━━━━━ Record extracts ━━━━━

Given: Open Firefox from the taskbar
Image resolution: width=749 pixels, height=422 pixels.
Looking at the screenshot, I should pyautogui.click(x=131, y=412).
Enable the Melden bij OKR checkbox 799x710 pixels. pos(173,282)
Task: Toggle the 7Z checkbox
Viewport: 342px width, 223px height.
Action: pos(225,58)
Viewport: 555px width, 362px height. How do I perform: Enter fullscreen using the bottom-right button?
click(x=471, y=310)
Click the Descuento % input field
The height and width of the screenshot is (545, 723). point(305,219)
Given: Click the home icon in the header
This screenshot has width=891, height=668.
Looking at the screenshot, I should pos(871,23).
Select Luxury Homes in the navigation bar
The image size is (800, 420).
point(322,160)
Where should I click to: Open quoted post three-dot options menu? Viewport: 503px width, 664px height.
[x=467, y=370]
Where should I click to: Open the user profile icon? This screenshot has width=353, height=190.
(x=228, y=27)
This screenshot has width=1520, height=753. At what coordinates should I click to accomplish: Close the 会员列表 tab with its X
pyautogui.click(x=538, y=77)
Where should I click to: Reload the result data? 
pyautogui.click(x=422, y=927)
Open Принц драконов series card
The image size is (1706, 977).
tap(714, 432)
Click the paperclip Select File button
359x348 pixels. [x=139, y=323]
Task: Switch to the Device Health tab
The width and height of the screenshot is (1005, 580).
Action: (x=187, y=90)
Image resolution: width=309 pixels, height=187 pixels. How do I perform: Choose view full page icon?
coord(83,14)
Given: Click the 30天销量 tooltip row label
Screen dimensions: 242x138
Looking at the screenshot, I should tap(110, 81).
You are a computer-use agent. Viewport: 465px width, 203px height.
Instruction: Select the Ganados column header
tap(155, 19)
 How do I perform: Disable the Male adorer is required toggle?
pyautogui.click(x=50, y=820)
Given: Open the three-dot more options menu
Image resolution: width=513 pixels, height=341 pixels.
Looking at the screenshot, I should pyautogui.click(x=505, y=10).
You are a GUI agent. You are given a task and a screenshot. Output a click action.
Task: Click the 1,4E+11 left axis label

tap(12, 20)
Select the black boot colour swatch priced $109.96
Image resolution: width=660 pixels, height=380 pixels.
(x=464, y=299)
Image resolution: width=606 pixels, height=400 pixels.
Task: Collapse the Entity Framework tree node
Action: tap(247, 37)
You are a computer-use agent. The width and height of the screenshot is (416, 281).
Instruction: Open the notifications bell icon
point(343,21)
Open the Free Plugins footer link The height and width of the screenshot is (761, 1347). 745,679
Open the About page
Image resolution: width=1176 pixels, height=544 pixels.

━━━━━

Aim of the task. Show each line of the material above that contains the word "label", copied in full.

Solution to the exercise.
Given: Click the 30天销量 tooltip row label
Task: Click the 1,4E+11 left axis label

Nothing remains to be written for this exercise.